Les années 80 ont été celles du désemploi. Les fils et filles d'immigrés n'ont plus pu s'insérer dans la société qui avait accueilli leurs parents. Idem pour les jeunes gitans qui n'ont même plus trouvé à s'employer occasionnellement dans une agriculture à la dérive depuis le VIe Plan. Les parents, les anciens ne faisaient donc plus référence. Cette jeunesse a développé d'autres valeurs. Ensuite, les années 90 ont été en conséquence celles des drogues et du sida. A tort ou à raison, Perpignan s'est vu coller l'image d'une cité où le sida était extrêmement développé. Aucune statistique ne m'a d'ailleurs jamais démontré ça. Mais ce qui est certain, c'est que les ravages sociaux et familiaux du sida ont peut-être fait plus de dégâts dans les quartiers où les familles précaires ne demandaient qu'à être un peu plus déstructurées... Quoiqu'il faille là aussi nuancer : les mères gitanes sont tout de même descendues dans la rue il y a deux ans pour faire la chasse aux dealers. Le tissu social à Saint-Jacques est loin d'être complètement défait.

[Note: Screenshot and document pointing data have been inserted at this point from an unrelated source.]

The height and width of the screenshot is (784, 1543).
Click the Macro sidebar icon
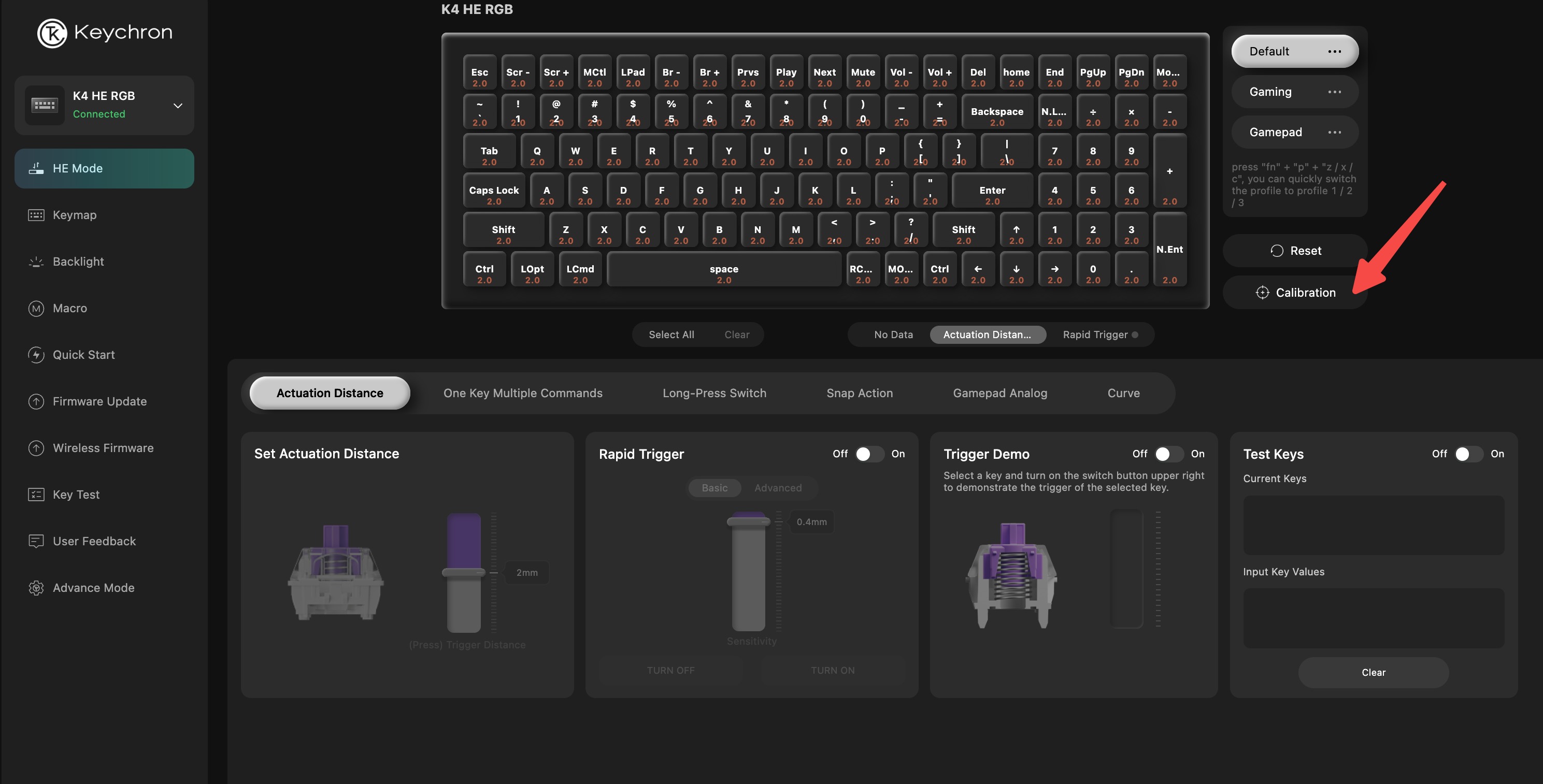click(36, 308)
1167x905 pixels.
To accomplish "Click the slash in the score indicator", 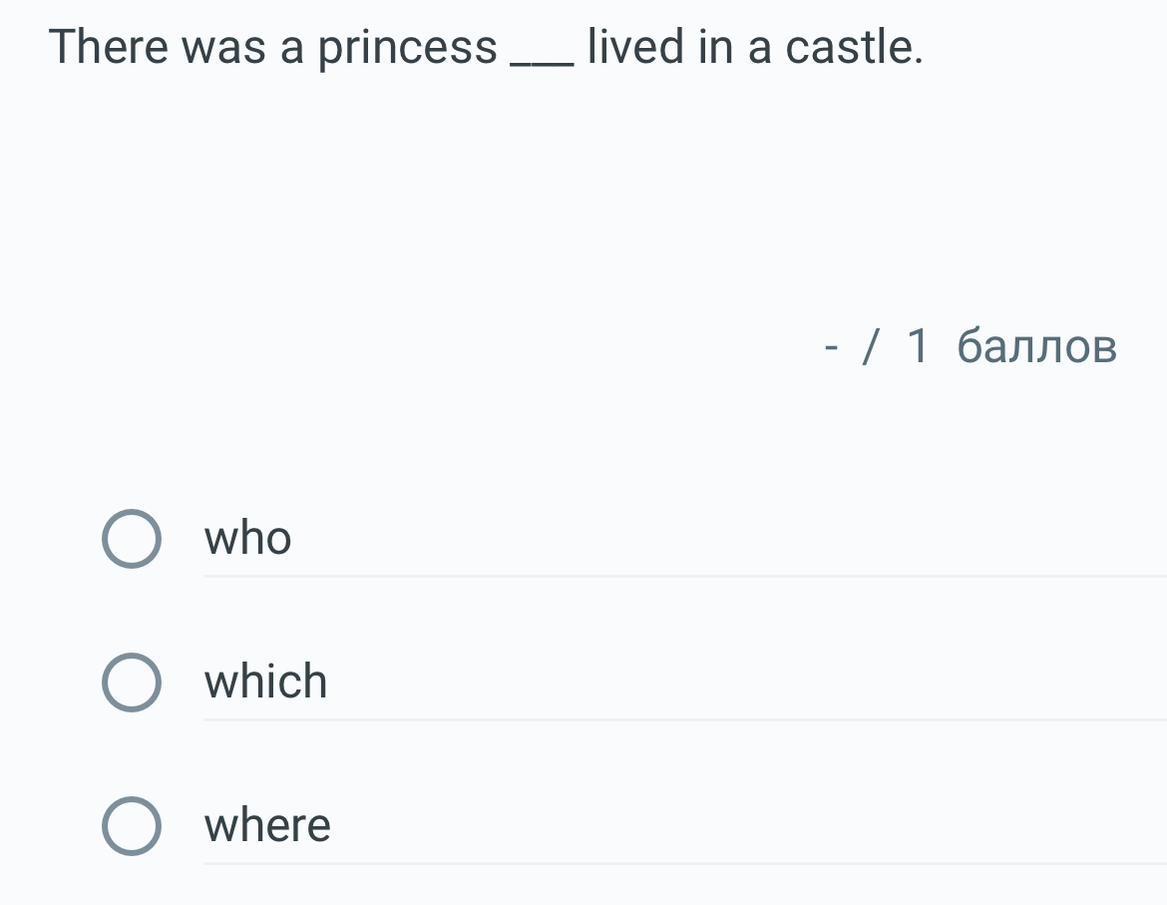I will click(873, 347).
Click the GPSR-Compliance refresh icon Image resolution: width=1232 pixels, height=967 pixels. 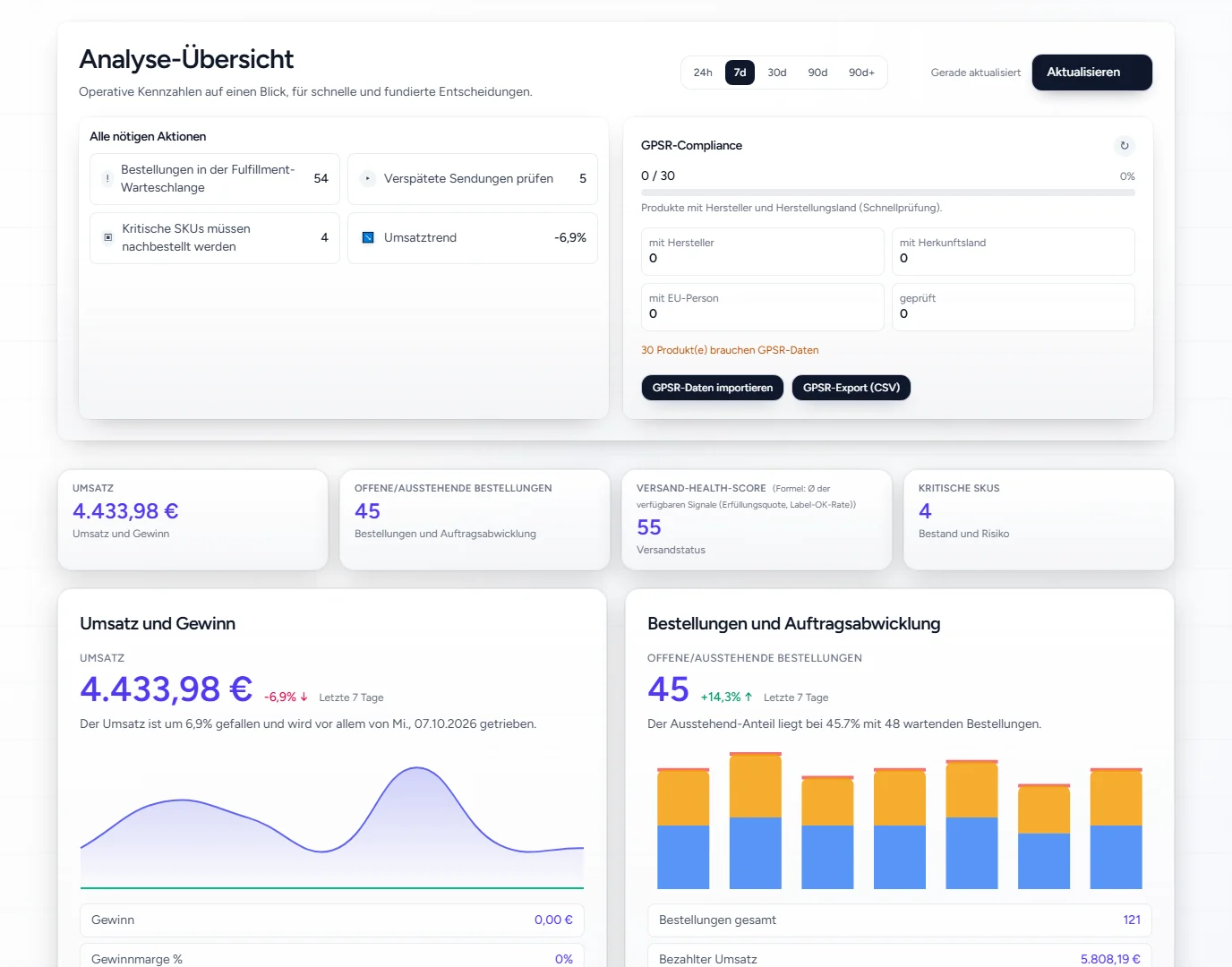pyautogui.click(x=1125, y=145)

Hier, le calme semble revenir...

Je ne crois pas que le déploiement actuel de 150 gendarmes mobiles dans le quartier puisse vraiment ramener l'ordre. Il n'y a que la parole insistante des familles, des représentants communautaires, de la municipalité qui puisse aujourd'hui apaiser les esprits. Ce sera très compliqué, très difficile.